Hadoop resides in a Macro Data environment of, for example, web logs, images and videos, social media, documents, and PDFs on the input side. On the output side are the Hadoop Distributed File System (HDFS), operating systems, data warehouses and data marts, and operational data stores (ODS), which are mostly heterogeneous and often consolidated for reporting and business-critical decisions.
Data is stored in Hadoop and then entered into a data warehouse or data mart for further analysis. The data is initially heterogeneous, partially structured, and unstructured. For production-oriented Massive Data applications, fast and cost-effective methods are required to cope with the flood of data.
Hadoop can quickly capture, process, and store data. It also has a good price/performance ratio. Therefore, it is often used as a substitute for a data warehouse.
Data Mining – What is Data Mining?
Data Mining is the application of statistical methods to particularly large and complex data sets with the aim of identifying new patterns.
For example, data exploration can be used to identify and evaluate the purchasing behavior of certain customer groups. A well-known example will illustrate the purpose of data mining:
Data Mining has significantly improved the cross-selling method. In retail, for example, it was found that young parents often buy beer when buying diapers. Retailers then analyzed the combination of diapers and beer and came to the following result.
Data extraction methods have shown that young parents are particularly stressed and therefore like to buy a crate of beer in addition to diapers in order to enjoy a bottle in the evening.
What is possible with data mining and what is not?
Data Mining is a powerful technique that can uncover patterns and relationships within data. But Data exploration does not work by itself. It will not stop companies from learning to understand and interpret their data correctly. Data extraction can uncover information hidden in data, but it cannot tell you how valuable this information is.
To ensure meaningful results from data miners, a company must understand its data. Data mining algorithms often react very sensitively to certain properties of the data, such as:
- Outliers (data values that differ greatly from typical database values)
- Irrelevant columns, that is, columns that vary together (for example, age and date of birth),
- Data encryption, and the data to be included or excluded
Due to the selected algorithm, data mining can perform a large part of the data preparation automatically. However, some of the methods are very specific and not suitable for all purposes. In any case, a company needs to understand its data in order to create models and interpret the results correctly in the end.
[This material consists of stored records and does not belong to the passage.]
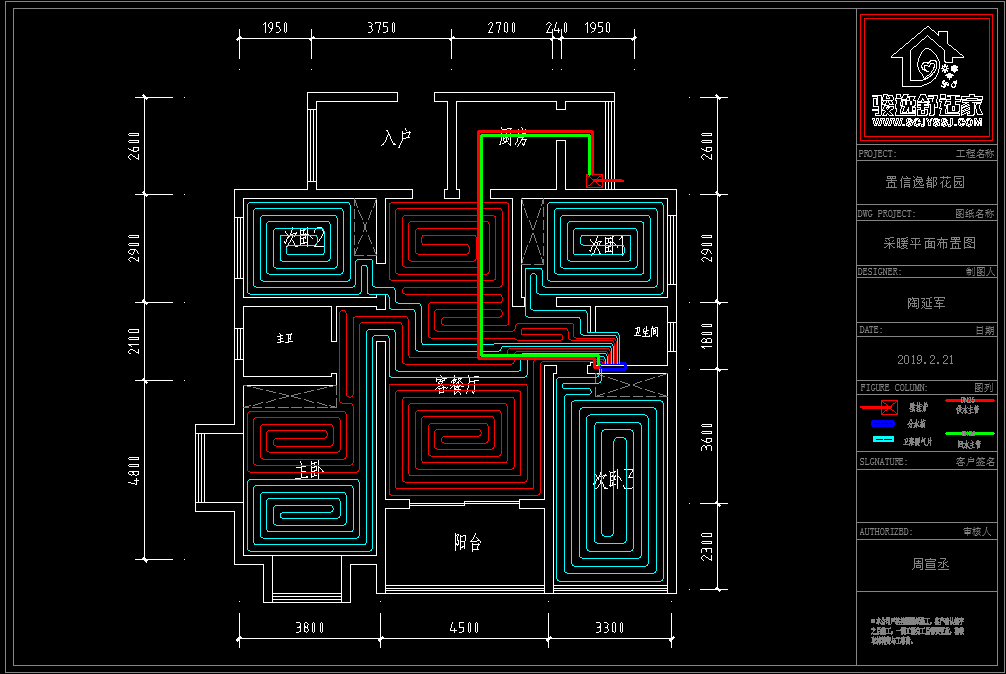Select the 阳台 balcony label
1006x674 pixels.
(x=468, y=543)
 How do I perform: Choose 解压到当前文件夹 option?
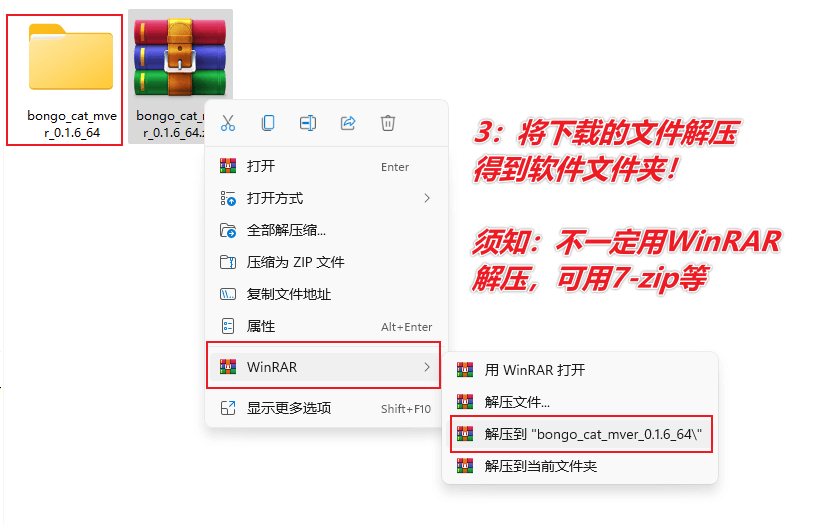[580, 466]
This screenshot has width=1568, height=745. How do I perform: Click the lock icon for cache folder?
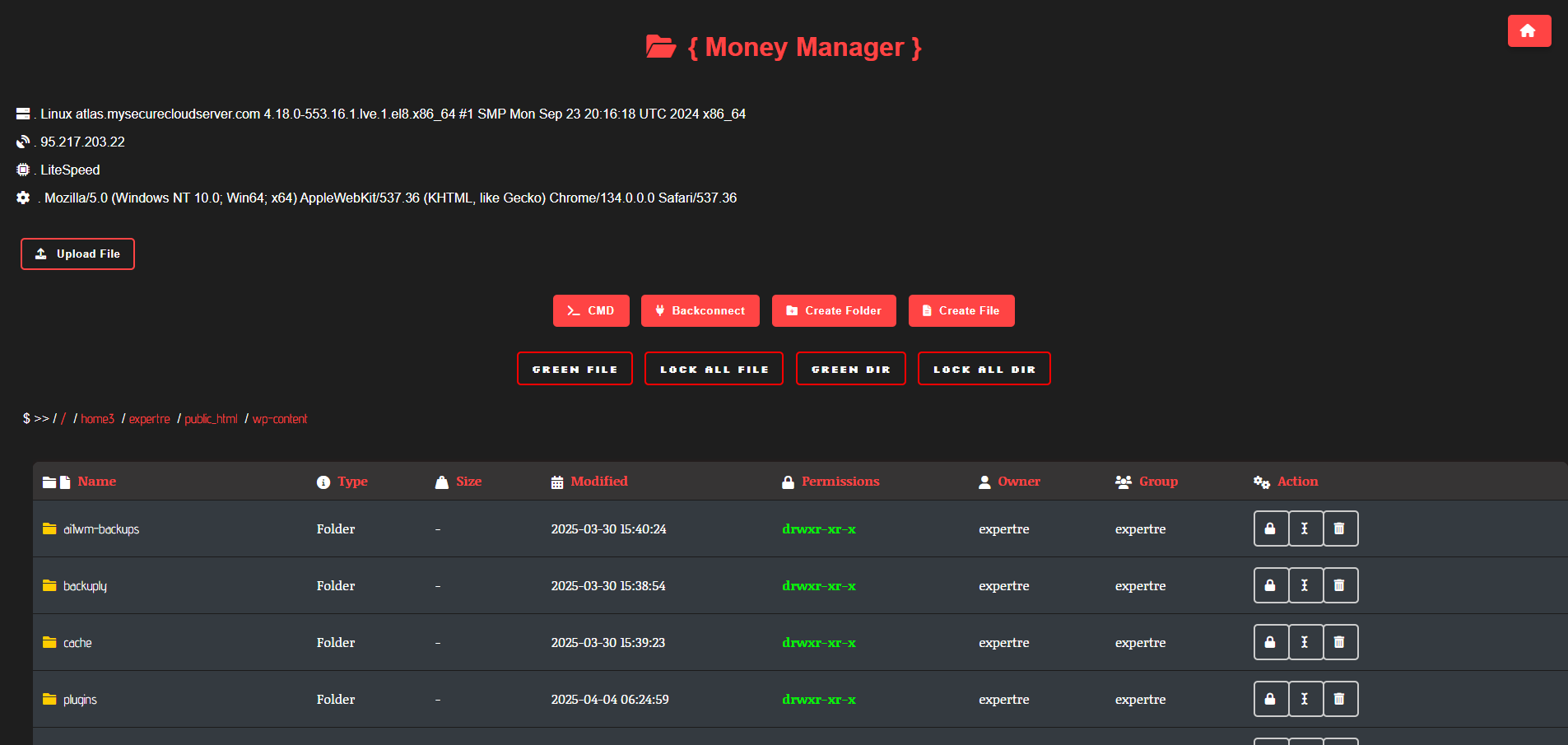point(1270,642)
On the following pages we will explain how the above examples work and explain other data extraction methods and their results.
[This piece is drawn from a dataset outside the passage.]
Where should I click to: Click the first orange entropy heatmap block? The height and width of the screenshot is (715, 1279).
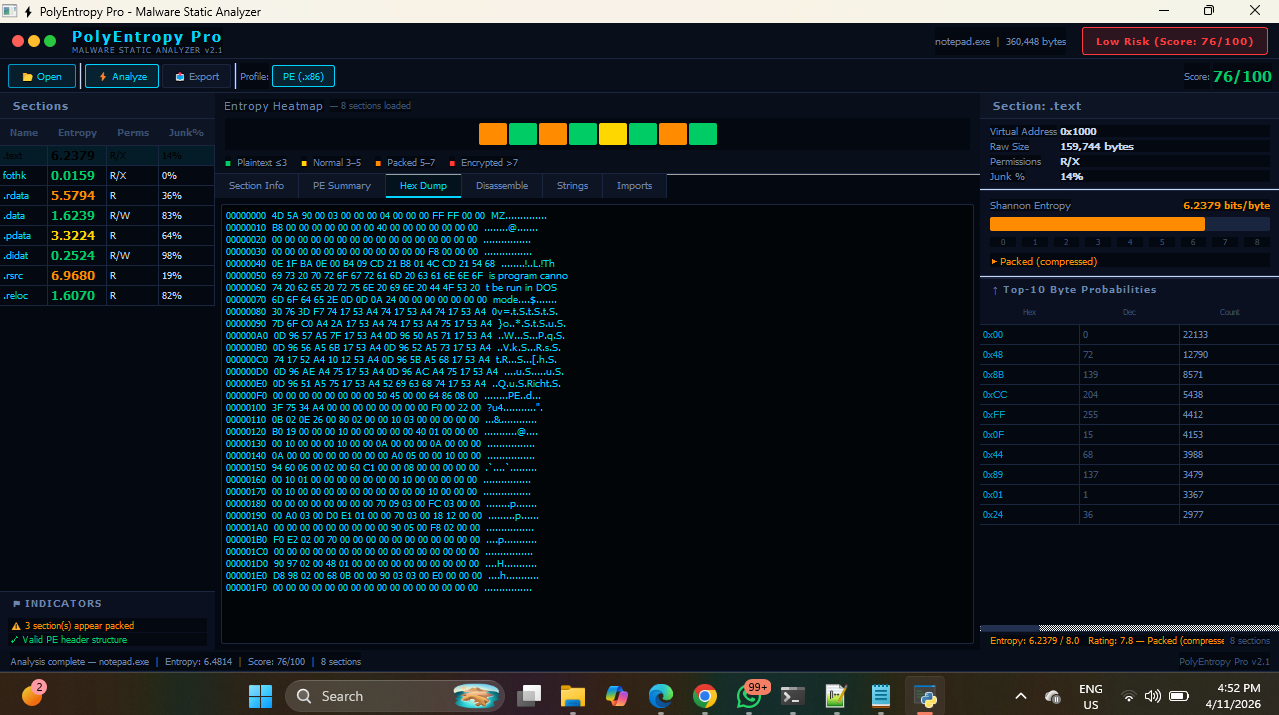(x=492, y=133)
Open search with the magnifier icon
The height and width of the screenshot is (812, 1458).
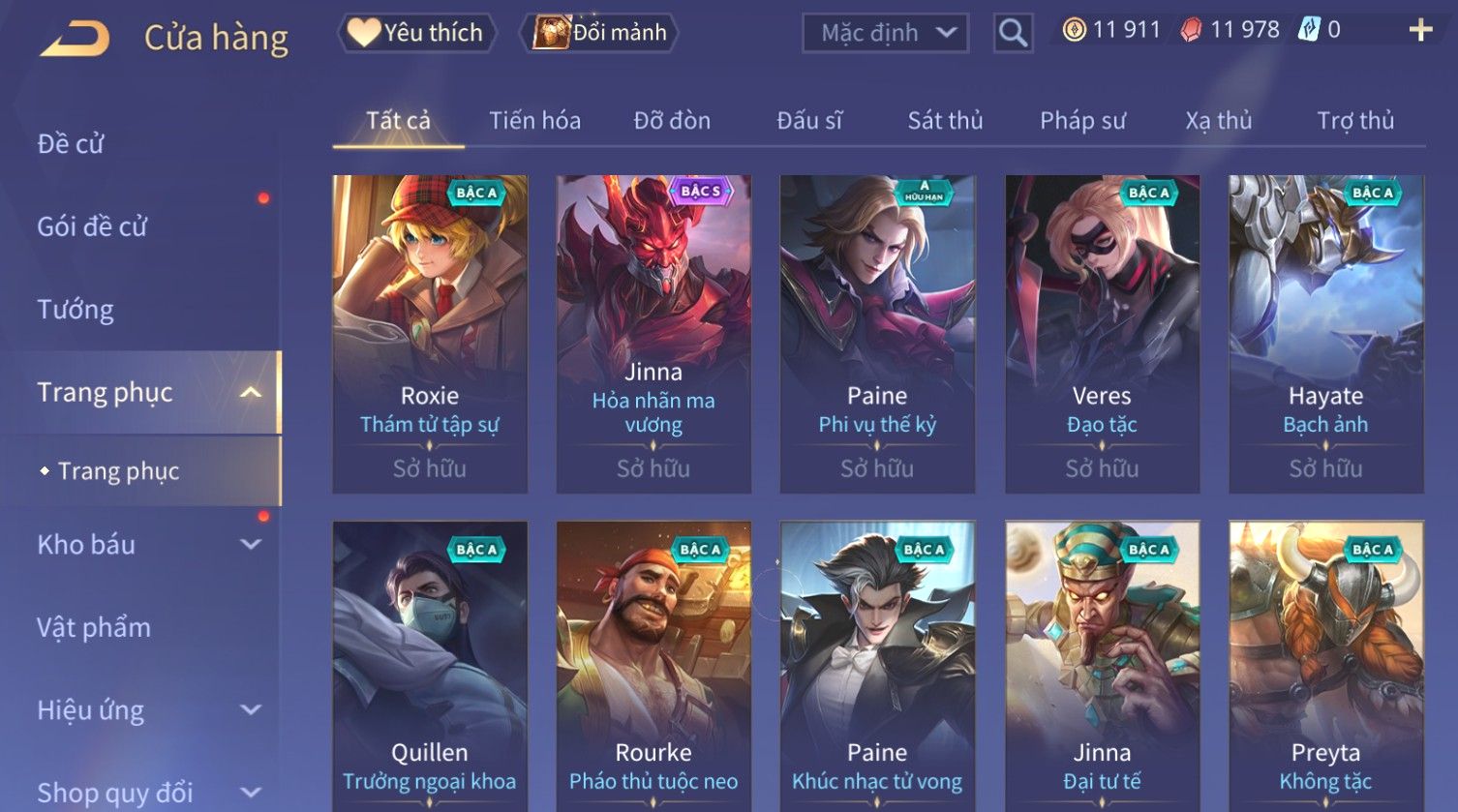(1013, 34)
Production and Planning: Product Data Integration
Especially in the manufacturing sector, a lot of data information is generated in the form of sensor or actuator data. Their use opens up possibilities such as predictive maintenance. On a business level, it is possible to react to production data in real time. If, for example, data on quality, production quantities, deviations and faults are available, management can react with rescheduling, changes in logistics processes or customer discount offers. In the case of poor quality, for example, rework may be necessary.
The coupling of production data and operational data is called product data integration. In order to transmit the production data to the plant management, it must of course be prepared and filtered.
In connection with Big Data, Data Warehouse and Data Mining technologies, specially trained and experienced specialists are required. They are used to prepare and evaluate the “unearthed” data and make it available to management for decision making.